Again, it’s been a long time since I’ve sat down to write a real entry and I think the tangle mess in the pit of my stomach is the reason. I have so much there and I have this fear of it. In the past, I was honest and too many times it (my honesty) gets stomped on and so the best way to deal with this was to go numb or shut down, to disassociate. It’s at a point now that I hate hate…loathe any discussion about my emotions or feelings. I am so uncomfortable with myself and I hate all that is me right now.

Yet, I am still striving to be the best “Label placed here” for everyone else so that I don’t have to think about me and my own crap. In reality…I am useless in so many ways. It hurts. Very painful.

K.O.

Down for the count.

Life

The Guy with the Sign

I admit that I generally avoid watching the news or read the newspaper and I realize that it has made me oblivious to the world. Today, I was reminded of how ugly the world can be, because a guy was standing near the street with a sign. This type of thing never happens here so it was unusual and he was certainly visible. He held his sign with intention as I started driving towards him and I see the number “215” and then he flips it over and I read, “Children in a mass Grave.” It certainly caught my attention so I get home and google it.

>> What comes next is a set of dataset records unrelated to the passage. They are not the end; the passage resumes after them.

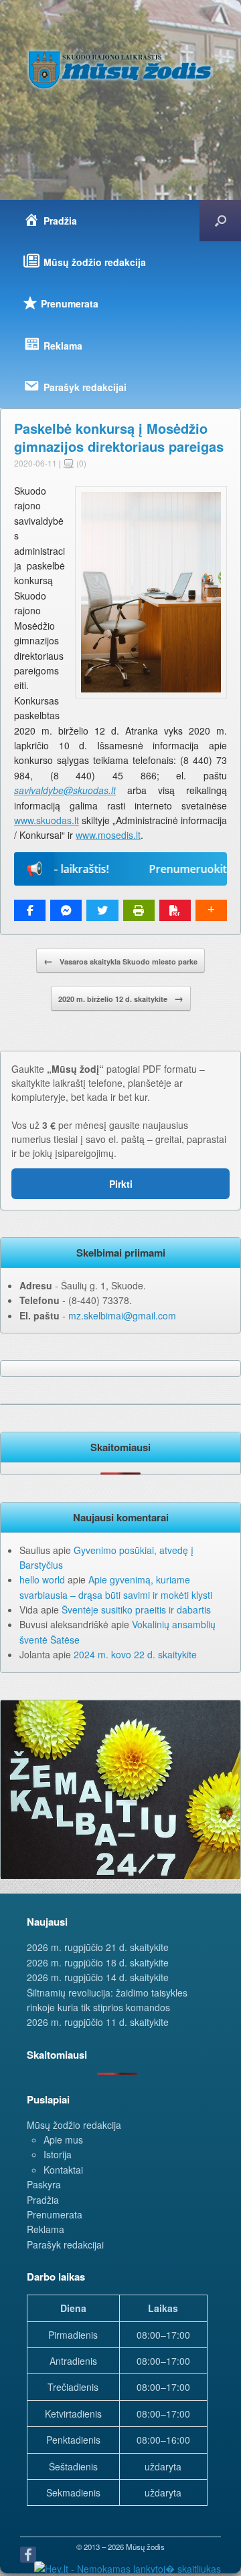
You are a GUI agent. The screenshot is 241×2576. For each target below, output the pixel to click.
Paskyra (44, 2184)
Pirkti (121, 1183)
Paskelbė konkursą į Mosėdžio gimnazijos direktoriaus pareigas (119, 437)
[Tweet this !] (102, 910)
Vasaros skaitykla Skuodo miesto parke (120, 960)
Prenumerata (54, 2214)
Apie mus (63, 2139)
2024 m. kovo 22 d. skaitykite (135, 1654)
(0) (80, 463)
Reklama (45, 2229)
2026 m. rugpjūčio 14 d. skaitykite (98, 1977)
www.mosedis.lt (108, 835)
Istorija (58, 2154)
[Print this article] (139, 910)
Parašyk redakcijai (65, 2244)
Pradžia (43, 2199)
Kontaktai (63, 2169)
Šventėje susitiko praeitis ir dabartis (136, 1609)
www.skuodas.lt (46, 820)
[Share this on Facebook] (30, 910)
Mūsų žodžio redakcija (74, 2125)
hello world (42, 1579)
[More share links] (211, 910)
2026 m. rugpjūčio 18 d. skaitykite (98, 1962)
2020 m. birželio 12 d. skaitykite (120, 998)
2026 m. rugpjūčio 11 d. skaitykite (98, 2022)
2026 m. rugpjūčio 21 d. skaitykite (98, 1947)
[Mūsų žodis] (120, 69)
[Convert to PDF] (175, 910)
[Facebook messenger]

It certainly is an awful reminder of the past which isn’t that far behind us. I still hear about the “Boarding School” era from my living relatives who can remember being taken away from their homes to be placed into schools. Lots of traumatic events are often buried deep within their souls, rarely discussed, but on occasion there is mention of the treatment in these schools. It is a history that I wish we could go back and undo because it has made great impact on who we are today.

All the trauma spilling out…gushing out…in the middle of life, life that seems or appears to be neat and tidy. These cracks being held together with hands that hold back all the emotions that come bubbling up to the surface until the hands crumble beneath the weight and knees that can no longer hold them; they come tumbling to the ground. All the while the world keeps marching forward around the heaps of defeat seeming unaware of the person that once stood strong.

It’s such a sad reminder of all that has happened to my people. Yet, a sense of pride to know that my great grandparents, grandparents, and my parents have survived the time when the running theme used to be, “The only good Indian is a dead Indian.”

We still stand tall. We are still here.

So, please think upon those 215 children found buried in a mass grave in Canada today.